So why is this correct? Well, no idea, but I thought it should be correct because , in theore, each decision is used in the best way ever. And each decision should reduce the effectiveness of at most one decision, in theory. I have nothing formal to prove.

I know that the real answer involves turning the thing into a graph and doing some proofs to show that it is easy. I think that this graph solution eventually reduces to this greedy. But no idea yet.

So?

I think it was a fine problem set, if a bit unusual (odd problem scores, flexible answers in div1 500).

Wednesday, April 16, 2014

SRM 616 recap and python review

It was a fine match. Actually the first SRM problem set by tourist. Well, it is also the sixth match of 10 matches in my python challenge. Having finished 60% of it, I have a new perspective. At this moment, I think that when the challenge ends, in SRM 621, I might actually still use python. At least in problems where I am sure it can shine.

Div1 250 - The one with alarm clocks

Match starts, open the easy problem in division 1. Meet a simulation problem. problem statement. In this problem, you start with a value `S` at time 0. Every second, S is increased by `D`, then the alarms scheduled to run at that second ring. Each alarm that rings will decrease `S` by some special value specific to the alarm. We have the alarms periods (Between 1 and 10), first ring time (between 1 and its period) and volume (the value by which `S` is decreased). Each alarm rings at times: start, start + period, start + 2*period, etc. There are up to 50 alarms. When `S` becomes 0 or less , you wake up immediately. Find the maximum starting value of `S` such that you will eventually wake up. If no matter what value of `S` you pick, you wake up eventually, return -1.

We can combine the cycles together by taking the LCM of all their periods. Because the periods are not more than 10, the combined cycle length is not more than 2520 = 2*2*2*3*3*5*7. You can answer the question by just simulating the first LCM seconds. For more info, read the editorial.

This is a problem that does okay in python. Python can really help keep the code small in comparison to the other languages. I took some advantage of it during the match and got a good score. But in reality, my original code could be improved in many ways. For example, did you know there is a builtin GCD function?.

from fractions import gcd
def lcm(x,y):
    return x * (y / gcd(x,y))

class WakingUp:
 def maxSleepiness(self, period, start, volume, D):
    sleep = 0
    n = 0
    for i in xrange(1, reduce(lcm, period) +1 ):           # LCM is at most 2520
        sleep += D
        for (p,s,v) in zip(period, start, volume):
            if (i - s) % p == 0:
                sleep -= v
        n = min(n, sleep)
    return -1 if (sleep < 0) else -n

Many details, for example using reduce to get the lcm of all the periods. The zip function to iterate through the alarms without having to do much indexing...

A subtle one: To check if an alarm should ring at time i, we use (i - s) % p == 0. In c++ you would need : i % p == s % p. The reason is that python's % operator is not broken for negative numbers. Very handy.
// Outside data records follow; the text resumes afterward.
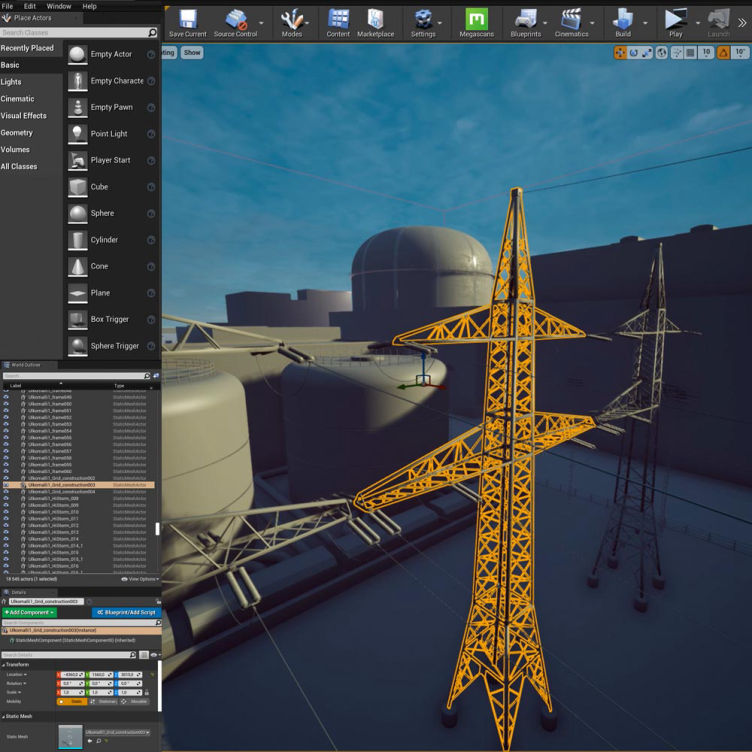The height and width of the screenshot is (752, 752).
Task: Open the Window menu
Action: tap(59, 6)
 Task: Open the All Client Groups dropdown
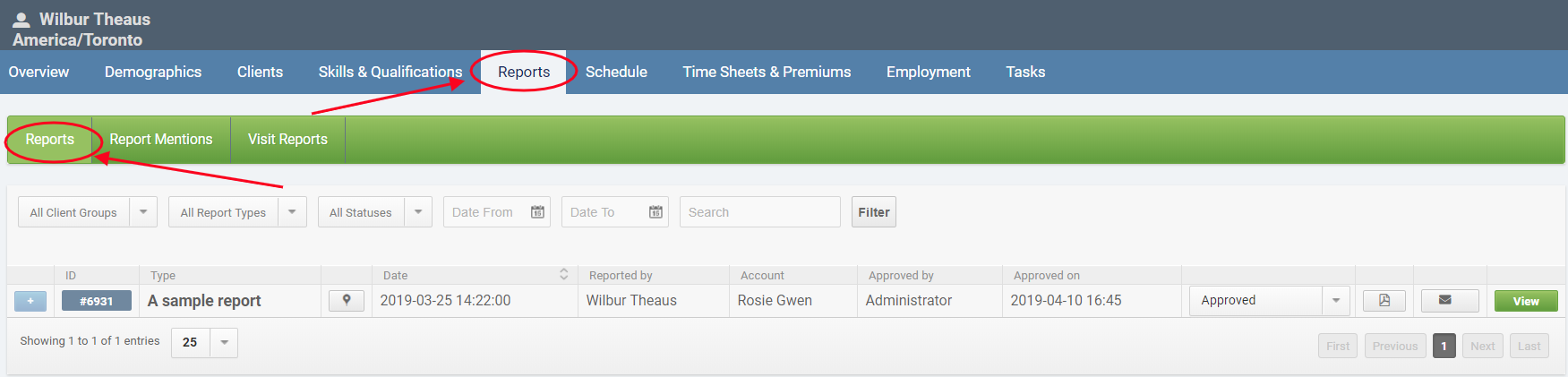click(x=87, y=212)
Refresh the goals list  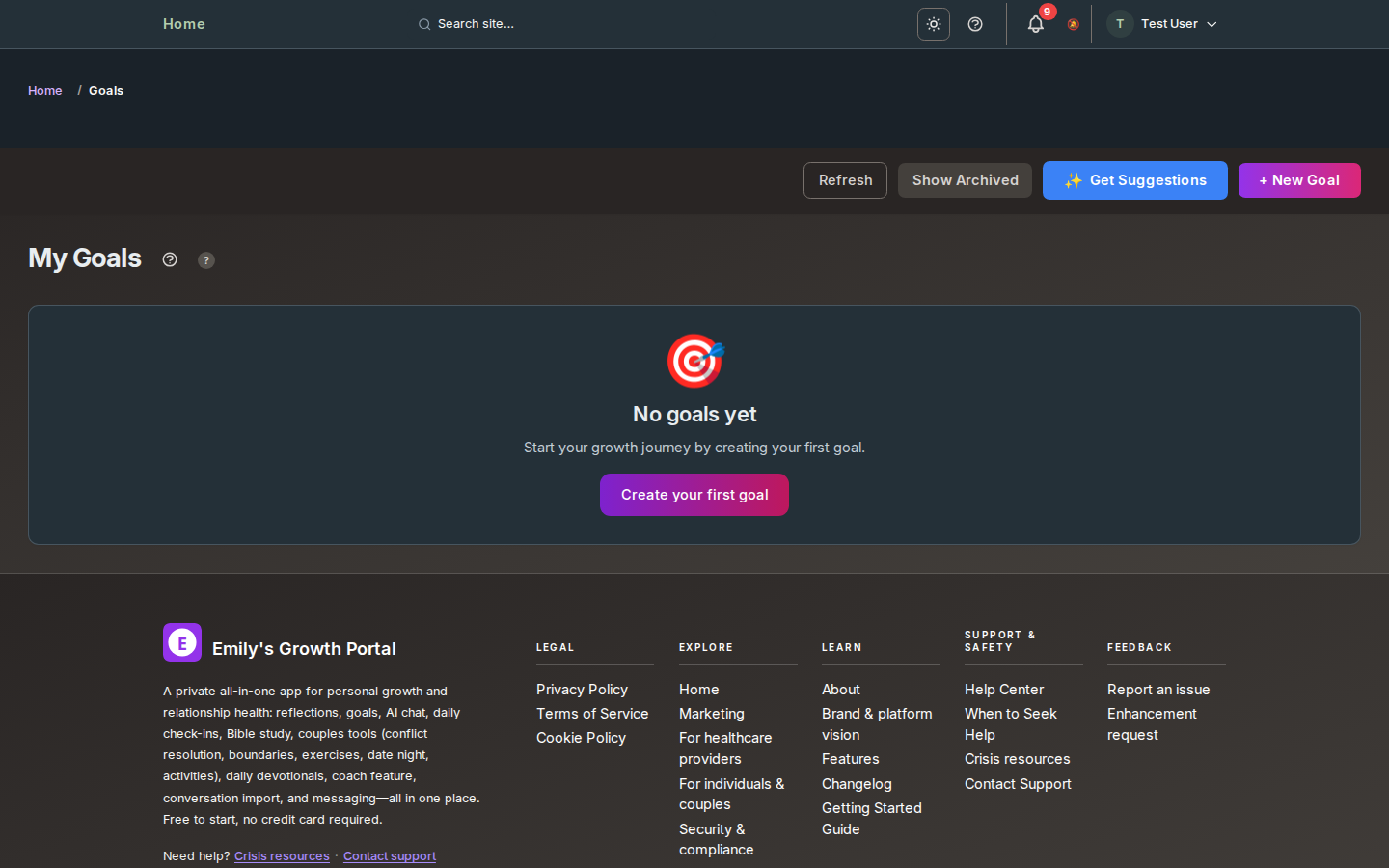pos(845,180)
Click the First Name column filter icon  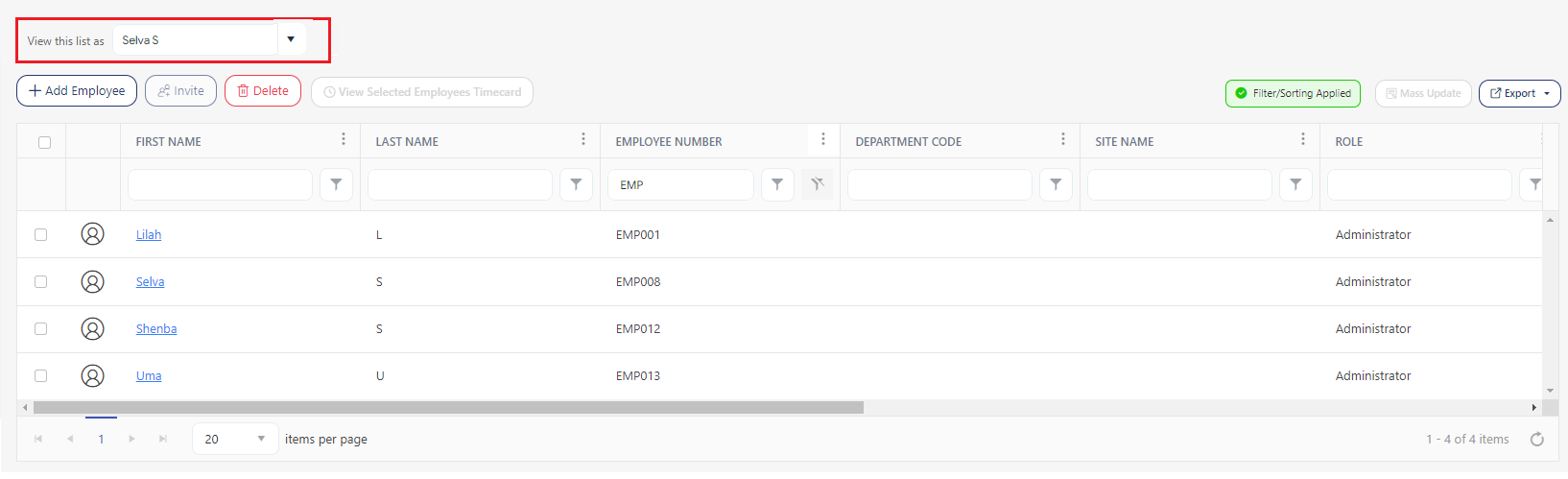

For a comparison, try the fastest c++ submission. The algorithm is exactly the same, but you can see that it has to "weigh" more, it has many sources of complications. Having to use a loop to calculate the LCM of all periods, or using the for j = 0; j < n; j++ to get the special alarms.

Div1 500

After finishing div1 250, I moved to the next problem. It just seemed ... impossible. It turns out that it is just a mathy problem. I am not very good with them.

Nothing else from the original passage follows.